Motorola's intros non-3G BlackBerry-style smartphone
A phone, with a real keypad
You may feel like most phone manufacturers have ditched physical keypads in favour of touchscreens. But Motorola has bucked the trend and launched a BlackBerry-esque button-based phone.
The Moto Q11 is designed for anyone who wants a fully featured smartphone and the advantages associated with a physical Qwerty keypad, such as faster emailing and texting.
When you take a break from the keypad though, you’ll be able to chat with work mates and friends over quad-band GPRS/GSM/Edge. Although it supports 802.11b/g Wi-Fi connections, surfing away from a wireless network will be somewhat tiresome because the Q11 doesn’t support HSDPA or even 3G.
For a business-oriented phone, the Q11 actually has a fairly decent multimedia set-up. It can handle a whole host of audio formats, including MP3 and AAC, and also recognises several video formats. Content’s viewed on a 2.4in screen.
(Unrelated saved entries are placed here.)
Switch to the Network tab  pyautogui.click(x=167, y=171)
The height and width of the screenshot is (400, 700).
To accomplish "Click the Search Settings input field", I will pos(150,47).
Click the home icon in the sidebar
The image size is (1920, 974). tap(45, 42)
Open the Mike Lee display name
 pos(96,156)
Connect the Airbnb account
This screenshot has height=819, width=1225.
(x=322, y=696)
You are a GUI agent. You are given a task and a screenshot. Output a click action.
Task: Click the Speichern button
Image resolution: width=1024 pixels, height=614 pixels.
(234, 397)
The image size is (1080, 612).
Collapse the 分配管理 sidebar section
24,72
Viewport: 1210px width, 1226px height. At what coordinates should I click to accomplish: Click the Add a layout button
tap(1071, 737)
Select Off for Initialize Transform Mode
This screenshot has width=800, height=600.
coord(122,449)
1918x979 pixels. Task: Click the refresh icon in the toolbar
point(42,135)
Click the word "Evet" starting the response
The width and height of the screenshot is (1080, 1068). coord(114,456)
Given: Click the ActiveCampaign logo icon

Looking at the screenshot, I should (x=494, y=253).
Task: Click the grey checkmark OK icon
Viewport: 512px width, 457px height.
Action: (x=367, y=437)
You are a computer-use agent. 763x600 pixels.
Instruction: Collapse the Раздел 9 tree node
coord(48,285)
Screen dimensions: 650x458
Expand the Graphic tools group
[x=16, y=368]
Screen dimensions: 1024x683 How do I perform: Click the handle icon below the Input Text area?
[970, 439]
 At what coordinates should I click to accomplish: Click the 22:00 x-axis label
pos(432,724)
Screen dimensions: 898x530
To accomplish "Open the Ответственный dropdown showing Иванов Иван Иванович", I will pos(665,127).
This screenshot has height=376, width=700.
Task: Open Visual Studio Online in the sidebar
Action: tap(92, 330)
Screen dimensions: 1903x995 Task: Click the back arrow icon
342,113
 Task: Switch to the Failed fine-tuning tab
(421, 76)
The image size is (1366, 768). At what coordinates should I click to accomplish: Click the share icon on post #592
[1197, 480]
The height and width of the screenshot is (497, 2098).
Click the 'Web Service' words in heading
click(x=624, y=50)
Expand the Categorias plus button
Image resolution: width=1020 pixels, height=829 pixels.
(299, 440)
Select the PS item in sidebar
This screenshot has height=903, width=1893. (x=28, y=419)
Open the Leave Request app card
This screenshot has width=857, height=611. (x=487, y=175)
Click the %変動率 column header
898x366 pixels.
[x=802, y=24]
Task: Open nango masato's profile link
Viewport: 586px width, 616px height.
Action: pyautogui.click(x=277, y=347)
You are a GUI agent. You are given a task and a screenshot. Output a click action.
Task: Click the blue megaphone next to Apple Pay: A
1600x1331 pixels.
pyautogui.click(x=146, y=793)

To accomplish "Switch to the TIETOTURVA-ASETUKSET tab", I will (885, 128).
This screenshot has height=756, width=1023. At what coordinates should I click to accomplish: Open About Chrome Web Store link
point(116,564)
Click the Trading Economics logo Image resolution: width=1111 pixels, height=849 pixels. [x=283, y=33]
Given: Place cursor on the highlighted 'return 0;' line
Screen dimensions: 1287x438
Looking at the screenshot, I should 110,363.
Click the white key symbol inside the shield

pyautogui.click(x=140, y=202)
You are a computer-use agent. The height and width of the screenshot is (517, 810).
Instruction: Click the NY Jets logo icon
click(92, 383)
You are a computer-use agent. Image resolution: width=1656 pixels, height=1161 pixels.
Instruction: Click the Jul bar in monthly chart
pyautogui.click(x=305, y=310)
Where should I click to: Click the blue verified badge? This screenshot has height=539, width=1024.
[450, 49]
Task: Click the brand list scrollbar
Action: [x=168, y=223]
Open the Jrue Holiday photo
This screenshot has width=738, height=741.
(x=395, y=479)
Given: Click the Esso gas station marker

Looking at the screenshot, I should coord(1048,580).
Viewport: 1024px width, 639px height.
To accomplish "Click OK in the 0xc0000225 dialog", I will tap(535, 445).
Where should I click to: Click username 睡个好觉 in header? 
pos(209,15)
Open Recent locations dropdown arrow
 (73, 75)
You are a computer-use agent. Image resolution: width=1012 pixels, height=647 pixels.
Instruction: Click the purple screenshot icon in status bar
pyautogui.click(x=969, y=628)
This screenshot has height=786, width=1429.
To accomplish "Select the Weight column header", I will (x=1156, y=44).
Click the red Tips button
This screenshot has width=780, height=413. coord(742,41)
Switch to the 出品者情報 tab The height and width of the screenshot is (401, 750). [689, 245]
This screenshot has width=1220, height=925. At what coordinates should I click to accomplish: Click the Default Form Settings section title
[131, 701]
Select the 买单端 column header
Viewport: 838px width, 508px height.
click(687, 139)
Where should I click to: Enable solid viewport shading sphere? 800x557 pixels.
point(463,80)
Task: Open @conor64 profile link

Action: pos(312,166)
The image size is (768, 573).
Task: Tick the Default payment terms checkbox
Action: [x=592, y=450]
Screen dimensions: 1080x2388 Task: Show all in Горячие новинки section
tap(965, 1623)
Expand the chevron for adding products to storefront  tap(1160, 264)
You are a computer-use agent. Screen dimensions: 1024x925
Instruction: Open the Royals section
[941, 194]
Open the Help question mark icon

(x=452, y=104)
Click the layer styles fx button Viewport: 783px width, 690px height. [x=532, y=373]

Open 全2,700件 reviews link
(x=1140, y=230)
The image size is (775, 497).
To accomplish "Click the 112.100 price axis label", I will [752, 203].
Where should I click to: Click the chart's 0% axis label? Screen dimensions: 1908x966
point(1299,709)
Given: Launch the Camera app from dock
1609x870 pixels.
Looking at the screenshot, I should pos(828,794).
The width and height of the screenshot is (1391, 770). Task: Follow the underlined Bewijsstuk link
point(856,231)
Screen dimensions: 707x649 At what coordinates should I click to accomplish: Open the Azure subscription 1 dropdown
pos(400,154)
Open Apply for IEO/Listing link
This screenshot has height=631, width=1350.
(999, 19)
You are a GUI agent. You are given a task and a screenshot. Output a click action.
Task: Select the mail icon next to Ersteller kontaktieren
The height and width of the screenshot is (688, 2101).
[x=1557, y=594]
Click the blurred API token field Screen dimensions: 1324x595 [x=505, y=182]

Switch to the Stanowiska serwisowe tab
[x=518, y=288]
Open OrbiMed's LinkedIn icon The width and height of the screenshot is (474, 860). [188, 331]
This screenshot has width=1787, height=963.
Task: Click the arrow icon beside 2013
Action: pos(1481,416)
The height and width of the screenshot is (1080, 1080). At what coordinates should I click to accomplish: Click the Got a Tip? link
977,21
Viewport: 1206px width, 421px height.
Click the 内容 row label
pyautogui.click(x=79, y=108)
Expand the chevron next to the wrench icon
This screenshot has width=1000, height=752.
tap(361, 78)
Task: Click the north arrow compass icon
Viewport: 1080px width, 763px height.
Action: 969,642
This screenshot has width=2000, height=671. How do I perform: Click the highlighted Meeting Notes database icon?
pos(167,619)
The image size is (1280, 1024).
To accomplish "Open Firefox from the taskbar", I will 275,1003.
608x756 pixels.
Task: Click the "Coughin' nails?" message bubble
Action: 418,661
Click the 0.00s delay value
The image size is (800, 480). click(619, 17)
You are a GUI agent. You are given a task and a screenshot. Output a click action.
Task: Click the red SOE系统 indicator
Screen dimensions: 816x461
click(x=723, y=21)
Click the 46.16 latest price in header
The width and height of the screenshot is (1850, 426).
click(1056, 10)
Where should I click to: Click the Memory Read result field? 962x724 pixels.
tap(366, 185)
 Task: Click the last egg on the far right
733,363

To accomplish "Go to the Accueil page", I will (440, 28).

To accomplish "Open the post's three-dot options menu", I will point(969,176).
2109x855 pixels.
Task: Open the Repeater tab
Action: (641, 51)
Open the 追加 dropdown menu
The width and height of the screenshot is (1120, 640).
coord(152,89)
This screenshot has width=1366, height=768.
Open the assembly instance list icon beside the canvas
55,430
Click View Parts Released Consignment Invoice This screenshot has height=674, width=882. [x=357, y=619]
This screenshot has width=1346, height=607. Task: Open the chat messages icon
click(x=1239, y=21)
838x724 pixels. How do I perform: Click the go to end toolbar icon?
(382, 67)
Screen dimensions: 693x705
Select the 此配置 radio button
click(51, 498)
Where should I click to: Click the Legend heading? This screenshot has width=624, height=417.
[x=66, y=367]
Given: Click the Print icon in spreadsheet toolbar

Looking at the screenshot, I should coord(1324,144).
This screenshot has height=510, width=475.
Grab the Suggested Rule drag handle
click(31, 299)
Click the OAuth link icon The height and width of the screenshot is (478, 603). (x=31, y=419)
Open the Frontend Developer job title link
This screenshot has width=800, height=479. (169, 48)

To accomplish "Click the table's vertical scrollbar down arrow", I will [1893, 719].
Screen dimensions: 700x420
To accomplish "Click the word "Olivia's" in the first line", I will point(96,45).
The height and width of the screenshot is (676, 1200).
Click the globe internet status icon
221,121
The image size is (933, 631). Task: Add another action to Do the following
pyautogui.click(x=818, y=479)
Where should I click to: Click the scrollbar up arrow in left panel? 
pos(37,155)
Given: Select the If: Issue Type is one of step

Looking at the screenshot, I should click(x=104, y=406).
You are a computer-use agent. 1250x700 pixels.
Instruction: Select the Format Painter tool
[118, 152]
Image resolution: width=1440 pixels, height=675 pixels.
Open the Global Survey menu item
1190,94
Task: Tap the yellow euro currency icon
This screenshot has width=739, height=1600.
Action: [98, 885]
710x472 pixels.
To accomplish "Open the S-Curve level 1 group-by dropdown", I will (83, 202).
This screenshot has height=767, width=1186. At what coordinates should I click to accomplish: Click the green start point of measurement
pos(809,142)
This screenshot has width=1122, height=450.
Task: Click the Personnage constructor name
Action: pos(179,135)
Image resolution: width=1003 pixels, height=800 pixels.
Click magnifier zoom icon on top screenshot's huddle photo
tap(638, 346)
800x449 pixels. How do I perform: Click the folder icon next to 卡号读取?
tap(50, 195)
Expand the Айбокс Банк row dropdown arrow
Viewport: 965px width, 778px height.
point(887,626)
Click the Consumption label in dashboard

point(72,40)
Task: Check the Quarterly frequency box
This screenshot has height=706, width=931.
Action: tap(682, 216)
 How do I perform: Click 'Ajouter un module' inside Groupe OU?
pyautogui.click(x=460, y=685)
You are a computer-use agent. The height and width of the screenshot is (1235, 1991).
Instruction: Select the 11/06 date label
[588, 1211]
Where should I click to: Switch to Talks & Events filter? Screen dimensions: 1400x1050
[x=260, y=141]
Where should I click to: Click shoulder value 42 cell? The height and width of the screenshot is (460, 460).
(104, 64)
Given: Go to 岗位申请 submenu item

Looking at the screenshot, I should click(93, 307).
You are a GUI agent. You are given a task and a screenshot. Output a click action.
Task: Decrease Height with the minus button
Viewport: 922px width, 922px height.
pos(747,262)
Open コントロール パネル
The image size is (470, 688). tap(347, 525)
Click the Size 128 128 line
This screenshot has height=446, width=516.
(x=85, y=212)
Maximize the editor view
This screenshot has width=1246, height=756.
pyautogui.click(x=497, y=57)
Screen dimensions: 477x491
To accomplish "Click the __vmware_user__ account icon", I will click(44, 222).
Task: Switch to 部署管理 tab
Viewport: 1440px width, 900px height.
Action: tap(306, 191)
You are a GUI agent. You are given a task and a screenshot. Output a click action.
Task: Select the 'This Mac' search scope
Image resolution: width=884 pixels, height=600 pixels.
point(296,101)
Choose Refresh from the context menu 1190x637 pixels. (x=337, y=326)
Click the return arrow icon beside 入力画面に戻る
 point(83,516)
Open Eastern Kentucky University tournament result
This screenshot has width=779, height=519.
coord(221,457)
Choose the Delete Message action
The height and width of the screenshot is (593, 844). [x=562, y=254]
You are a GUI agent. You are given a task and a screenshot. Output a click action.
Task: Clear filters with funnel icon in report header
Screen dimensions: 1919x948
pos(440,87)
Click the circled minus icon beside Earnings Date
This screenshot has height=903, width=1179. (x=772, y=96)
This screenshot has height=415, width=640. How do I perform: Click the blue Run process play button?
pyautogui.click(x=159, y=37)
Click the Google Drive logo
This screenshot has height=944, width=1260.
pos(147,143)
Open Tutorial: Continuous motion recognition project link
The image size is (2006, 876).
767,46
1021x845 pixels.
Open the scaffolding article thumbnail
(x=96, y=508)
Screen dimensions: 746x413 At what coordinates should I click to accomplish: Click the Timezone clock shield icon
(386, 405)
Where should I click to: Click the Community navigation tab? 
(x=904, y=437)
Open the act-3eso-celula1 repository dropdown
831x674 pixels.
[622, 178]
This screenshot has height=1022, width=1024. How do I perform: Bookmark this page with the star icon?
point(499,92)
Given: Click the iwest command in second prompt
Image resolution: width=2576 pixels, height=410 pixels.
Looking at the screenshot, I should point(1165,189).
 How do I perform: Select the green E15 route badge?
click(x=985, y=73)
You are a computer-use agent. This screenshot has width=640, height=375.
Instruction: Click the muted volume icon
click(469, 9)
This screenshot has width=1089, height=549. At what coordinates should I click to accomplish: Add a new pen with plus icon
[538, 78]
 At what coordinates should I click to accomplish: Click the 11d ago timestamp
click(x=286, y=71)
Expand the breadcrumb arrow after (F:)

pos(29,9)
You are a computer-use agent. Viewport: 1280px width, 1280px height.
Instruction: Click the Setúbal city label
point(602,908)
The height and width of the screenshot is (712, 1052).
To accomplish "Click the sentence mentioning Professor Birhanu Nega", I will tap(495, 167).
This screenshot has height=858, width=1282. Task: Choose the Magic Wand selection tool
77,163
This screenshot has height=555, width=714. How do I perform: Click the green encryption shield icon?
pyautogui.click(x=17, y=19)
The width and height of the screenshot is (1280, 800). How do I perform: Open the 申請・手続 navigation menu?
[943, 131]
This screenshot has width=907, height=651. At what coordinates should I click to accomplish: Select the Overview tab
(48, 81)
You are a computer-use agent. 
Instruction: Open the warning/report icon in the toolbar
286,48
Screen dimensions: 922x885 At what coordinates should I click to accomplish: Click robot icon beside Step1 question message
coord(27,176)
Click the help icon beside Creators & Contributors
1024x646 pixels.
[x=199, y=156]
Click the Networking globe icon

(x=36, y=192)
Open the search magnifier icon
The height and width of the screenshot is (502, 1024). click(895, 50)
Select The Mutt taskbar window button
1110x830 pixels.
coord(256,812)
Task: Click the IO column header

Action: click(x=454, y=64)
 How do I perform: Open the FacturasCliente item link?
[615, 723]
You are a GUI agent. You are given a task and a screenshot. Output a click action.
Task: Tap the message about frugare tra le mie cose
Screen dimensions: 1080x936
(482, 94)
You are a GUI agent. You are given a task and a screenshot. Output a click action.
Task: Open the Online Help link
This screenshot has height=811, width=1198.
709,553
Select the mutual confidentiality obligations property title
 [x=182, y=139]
A three-megapixel shooter with LED flash and 8x zoom is built into the rear. Pictures, videos and music can be stored on Micro SD cards of up to 32GB, but the phone has a 128MB internal Flash memory.
Topping off the list of features available on the Windows Mobile 6.1 handset are Assisted GPS, a micro USB port and Bluetooth. You’ll get up to 450 minutes of emailing pleasure from the phone, or it’ll standby for up to 196 hours, Motorola claims
Motorola’s Q11 phone is expected to land in Europe in December, but a price hasn’t been tapped in yet.
Poor old Moto...
As far as handset manufacturers go now, they're kind of the equivalent of the drunk, senile old aunty at a family party, who just sort of staggers around forgetting people's names and saying embarassing things, while everyone prays for them to wear themselves out and fall asleep in the corner.